Excerpt:
= Beginning of Section =
Foreign residents said they had seen a change of attitude towards Westerners, with an old admiration transformed into hatred. Many people in Iraq see the West as intent on humiliating them for no good reason and prolonging the sufferings of the 30-month United Nations embargo.

In one hotel cafeteria, a waitress refused to serve a table of Westerners, saying to a colleague: 'I don't want to have anything more to do with them.'

Such public sentiment was matched by official anger, with Iraq denouncing the UN commission implementing the terms of the Gulf war ceasefire as a US tool. Tariq Aziz, the Deputy Prime Minister, said Washington had no Security Council backing for its air and missile raids. 'The Security Council, which is the authorised party, did not hold any session on this issue prior to the American aggression,' he said.

To shouts of 'Allahu Akbar' (God is most great), a funeral procession set off from the Rashid hotel yesterday. One of the dead was a 24-year-old female receptionist and the other an unidentified female guest who had been attending an Islamic conference in support of Iraq.

Friends and relatives of the receptionist and a crowd of dazed Baghdadis gathered outside the Rashid to pay a last tribute to the woman, whose death came on the second anniversary to the day of the Gulf war. The funeral procession left the hotel and wound its way through the streets of the capital to the Christian Chaldean Cemetery, where the receptionist was to be buried. An honour guard led the mourners, preceded by trucks carrying the dead.
= End of Section =
Task set:
(a) Answer these questions on the report from Baghdad:
(i) How long had the United Nations embargo lasted?
(ii) What post does the report give for Tariq Aziz?
(iii) At which cemetery was the receptionist to be buried?
(b) Write out the part of the Baghdad report starting with "Foreign residents said" and going on through "aggression,' he said.".
(c) Carry the report from Baghdad further, picking up after its last sentence.
The items are not needed for anything here.

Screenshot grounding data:
= Beginning of Section =
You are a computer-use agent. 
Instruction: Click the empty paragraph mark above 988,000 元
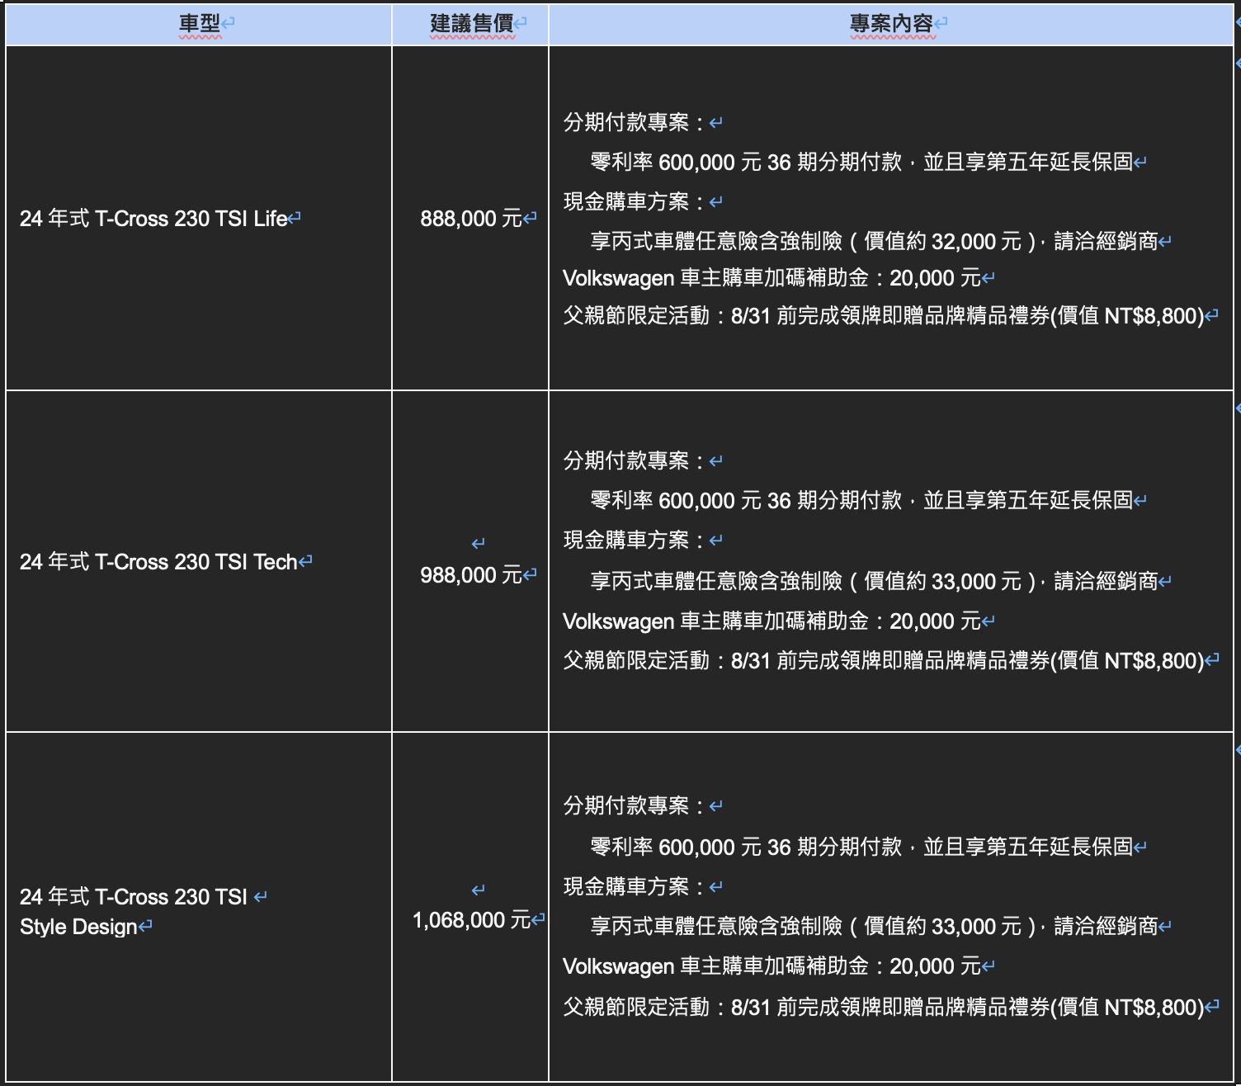tap(478, 544)
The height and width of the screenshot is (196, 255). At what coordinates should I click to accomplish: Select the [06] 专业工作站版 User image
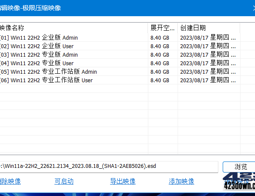(46, 80)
= End of Section =
Task-by-task outputs:
(a)
(i) 30 months.
(ii) Deputy Prime Minister.
(iii) The Christian Chaldean Cemetery.

(b)
Foreign residents said they had seen a change of attitude towards Westerners, with an old admiration transformed into hatred. Many people in Iraq see the West as intent on humiliating them for no good reason and prolonging the sufferings of the 30-month United Nations embargo.

In one hotel cafeteria, a waitress refused to serve a table of Westerners, saying to a colleague: 'I don't want to have anything more to do with them.'

Such public sentiment was matched by official anger, with Iraq denouncing the UN commission implementing the terms of the Gulf war ceasefire as a US tool. Tariq Aziz, the Deputy Prime Minister, said Washington had no Security Council backing for its air and missile raids. 'The Security Council, which is the authorised party, did not hold any session on this issue prior to the American aggression,' he said.

(c)
'If we see the Americans we'll kill them,' shouted the relative of one of the victims. 'Allahu Akbar. Martyrs are the beloved of God,' the crowd replied.

Peter Brinkmann, a German reporter who was injured when the Rashid was hit by a US cruise missile, yesterday described meeting President Saddam Hussein in a Baghdad hospital. 'I was almost blind, as my glasses had been lost somewhere in the rubble,' he told Bild, the German newspaper. He quoted President Saddam as telling him: 'Look, this is what they always do. Now you see it. Tell the world they are always bombing civilian targets.'

During the 1991 Gulf war, some wealthy Iraqis moved into the Rashid counting on the presence of foreign journalists to keep the hotel off the West's list of targets. The US military claimed Iraq's armed forces were taking advantage of the same protection with a command bunker hidden deep in the hotel basement.